All we have done is taken our knowledge of multiplication and applied it to matrices!

Next, let’s up the complexity a bit and look at *softmax* — a step in the training process that normalizes the weights of the model between 0 and 1.

`def softmax(y):`

# note can improve stability if y is large numbers with a few tricks

exps = np.exp(y)

return exps / np.sum(exps)

At some point or another in our lives, we have likely worked with *exp *— exponential. Perhaps you have seen it in contexts such as modeling growth or decay in biology or calculus. In the context of neural networks, we are relying on the mathematical properties of *exp *to give us well behaved probabilities that are non negative, helping the model capture more salient features by amplifying more confident predictions and numerical stability while training the neural network. As you can see, just keep peeling back the layers of various AI models and you will arrive at fundamental mathematical truths that have been formalized as human knowledge for centuries!

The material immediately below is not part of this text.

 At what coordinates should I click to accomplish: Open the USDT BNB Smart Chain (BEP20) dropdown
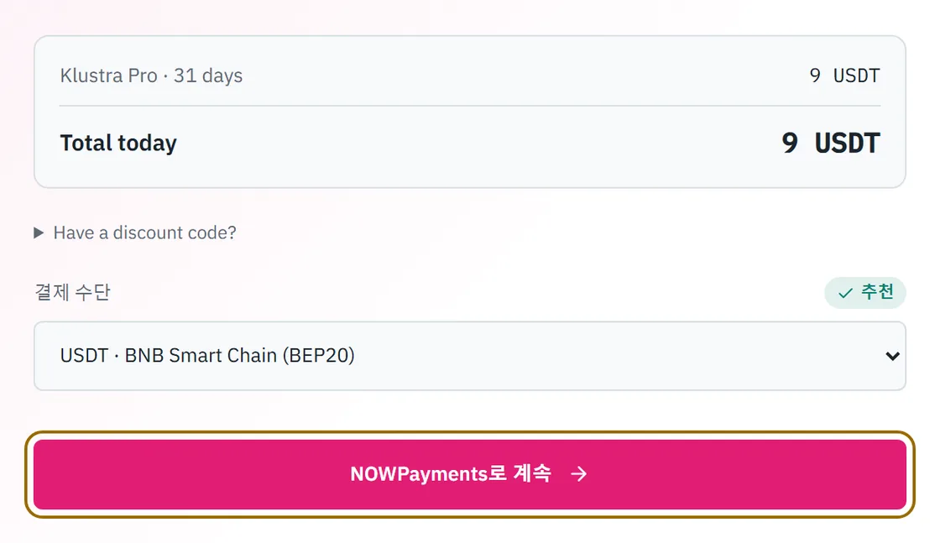tap(470, 356)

“Neither complex neural networks nor perplexing mathematical equations are necessary.”

My main conclusion here is that although we may ascribe AI with some fundamental leap in human knowledge and perhaps finding “the intelligence algorithm”, we must be aware that much of the advancements in AI we observe and the applications we interact with have just been an accumulation of tricks over our existing knowledge, including calculus, linear algebra, and impressive amount of raw engineering. Moreover, given these models are fueled with numbers to approximate real world behavior, they are prone to error. Generative hallucinations are the error you see in the outputs of these models as a result of the model failing to approximate the problem. Amazon or Netflix recommending you a product that is outside your interests is also potentially an error in the model. At a fundamental level, we can still ascribe these errors to data, statistics, and math. You as a human certainly don’t determine if the world is flat or round based on probabilities but an AI model does!

## Wrap up

We should neither look at current or future AI systems with mystical eyes nor as the science of alchemy. Rather, AI and machine learning are sufficient in imitating a problem imperfectly through statistics and mathematics that you are likely familiar with in some form. Whatever tools or technology that seemingly do an imperfect job today will certainly be improved upon as long as they present a sufficiently important problem to be solved. As a result, it is important to expose the hype, sift through the hazy anecdotes, and fundamentally understand these technologies so we can derive business and practical value from them. AI has a substantial role in topics of grave importance to humans including pernicious problems like disease management, identifying adverse risk possibilities in industry, and overall enriching the quality of our lives. And thus, expect us to be talking about and learning about AI far into the future.